Na verdade, no meu caso, nunca tive alguém que quisesse me ver e me proteger, mas me tornei uma pessoa melhor devido aos exemplos que tive. Fossem na realidade ou ficção.
Enfim, o filme tem um grande elenco. Camila Mendes, que faz Teela, e Monica Baccarin, que faz a Feiticeira, são brasileiras e sabem como o personagem é querido por aqui. Nicholas Galitizine convence bem, mas não perfeitamente, como Adam e com bordões que sairiam do personagem dos desenhos animados. Idris Elba demonstra a maravilha que é ter um bom ator no grupo, para guiar essas jovens promessas como Nicholas e Camila. O que não se pode falar de Jared Leto, fazendo Esqueleto, que se salva, pois, a cara dele nem aparece, só o crânio. Talvez isso se deva a dublagem.
A voz é feita – na versão dublada – no filme pelo excelente Luiz Carlos Persy, substituindo o eterno Isaac Bardavid. Usando os maneirismos e canastrices do ator Jared Leto, além do talento que fez todos gostarem de Isaac como o Esqueleto original. Mas o grande destaque é Gárcia Jr. Ele não tem a mesma força de anos atrás, mas ele traz um Adam inocente e bondoso, como só o próprio fazia.
Por final, o filme trabalha essa questão de masculinidade tóxica, de forma boa. Mas não perfeita. Há momentos que o cômico e a explicação se perdem, no roteiro. E a cena em que isso fica mais claro, fica meio explícita, mas ao mesmo tempo se perde em outros detalhes da cena.
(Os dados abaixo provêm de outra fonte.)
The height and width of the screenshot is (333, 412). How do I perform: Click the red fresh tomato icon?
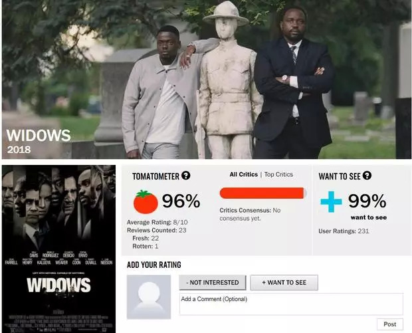(146, 201)
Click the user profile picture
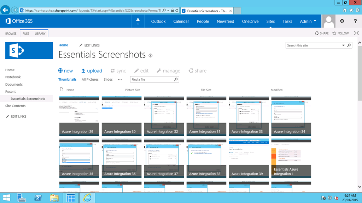 [x=328, y=21]
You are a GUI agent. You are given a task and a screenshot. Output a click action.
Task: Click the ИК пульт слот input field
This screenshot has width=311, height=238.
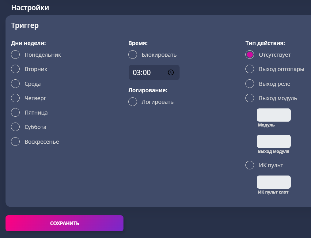coord(274,182)
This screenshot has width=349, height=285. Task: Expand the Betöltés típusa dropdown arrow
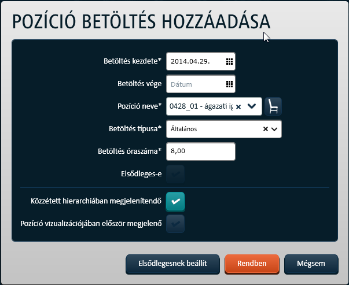(x=274, y=129)
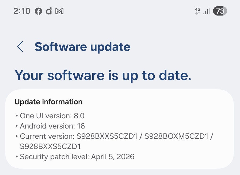
Task: Tap the Security patch level label
Action: [54, 157]
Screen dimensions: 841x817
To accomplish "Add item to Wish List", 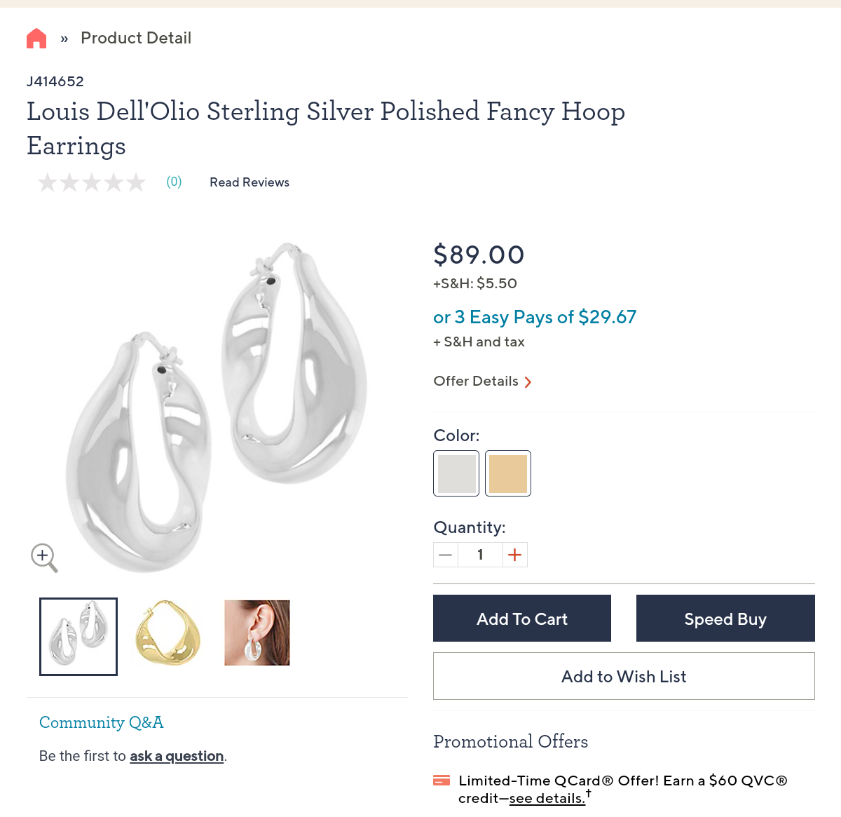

Tirando isso, não podemos deixar de notar as participações especiais. Como a de um ator do filme antigo e de personagens do desenho antigo e tão bem feito e orgânico. Sem contar as referências a coisas do desenho animado. Roupas específicas, armaduras que são colocadas na hora certa, risadas estranhas em referência a baixa qualidade do original. Está tudo lá, com uma boa mensagem por de trás.
Sobre a questão de masculinidade tóxica, tem momentos que eu pensei, será que estou sendo frouxo, como o vilão Esqueleto fala? E na verdade não, pois me lembrei de diversas pessoas que admiro que foram contra a corrente. George R.R. Martin se casou com uma mulher que era bissexual, ao entrar em um bar queer em que ela trabalhava. J.R.R. Tolkien era um católico, assim como sua mãe, em uma Inglaterra onde a religião principal é o anglicanismo. Ser um cara branco, hétero, católico, pobre, de esquerda, não me faz ir contra ou a favor de alguém. Na verdade, me faz ter que ser mais consciente de meus privilégios, sendo que nem tudo se resolve através da força pura.
Como diria Shakespeare, é bom ter a força de um gigante, mas é tolice usa-la como tal.
E no episódio de hoje...
E no episódio de hoje, nós vimos que é possível fazer uma boa obra que respeite a nostalgia, ao mesmo tempo que trata sobre um tema relevante nos dias de hoje. Mesmo que use como base, um brinquedo e desenho animado dos anos 70 e 80, respectivamente. E que defender pautas, LGBTQIAPN+, religiosas e de etnias, não lhe torna menos homem. Muito pelo contrário, demonstra que se pode ser hétero e sem masculinidade frágil, defendendo as amizades e outras pessoas, independente do que as outras pessoas pensem sobre você.